As bad as these all sound this was quite a good year as I have become so used to these minor setbacks that I find I am still enjoying a lot less permanent problems that I know this disease can cause. Kidney Function is still poor, but is not causing any noticeable problems (Kidney impaired levels verging on 3 to 4 each time)
2011
Still
having a gradual increase in pains following the removal of Celebrex (perhaps)

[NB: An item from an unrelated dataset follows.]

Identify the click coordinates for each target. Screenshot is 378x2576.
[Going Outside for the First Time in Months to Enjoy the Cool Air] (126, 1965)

or from the disease, but still bearable. There were five TIA’s over the year
but none had any real lasting effect, so this year has not seen any real change
in whatever is causing them as I have always been within my target INR range
and no real differences have occurred over the same timescale.
2012
This year
the joint and muscle pains are definitely getting worse and Dr. Ellie
Korendovych has diagnosed Fibromyalgia as she found 12 points of pain coincided
with 12 of the 18 points needed for a diagnosis of FM. Increases in my Amitriptyline
seems to have some effect on the general pain levels, but they do still get
worse over the day. No changes in medications, not much difference in overall
pain and fatigue and had only two TIA’s. One was on the 21st February and the
second larger one on the 21st June, with a large gap of seventeen
weeks between the two, which must be some sort of record.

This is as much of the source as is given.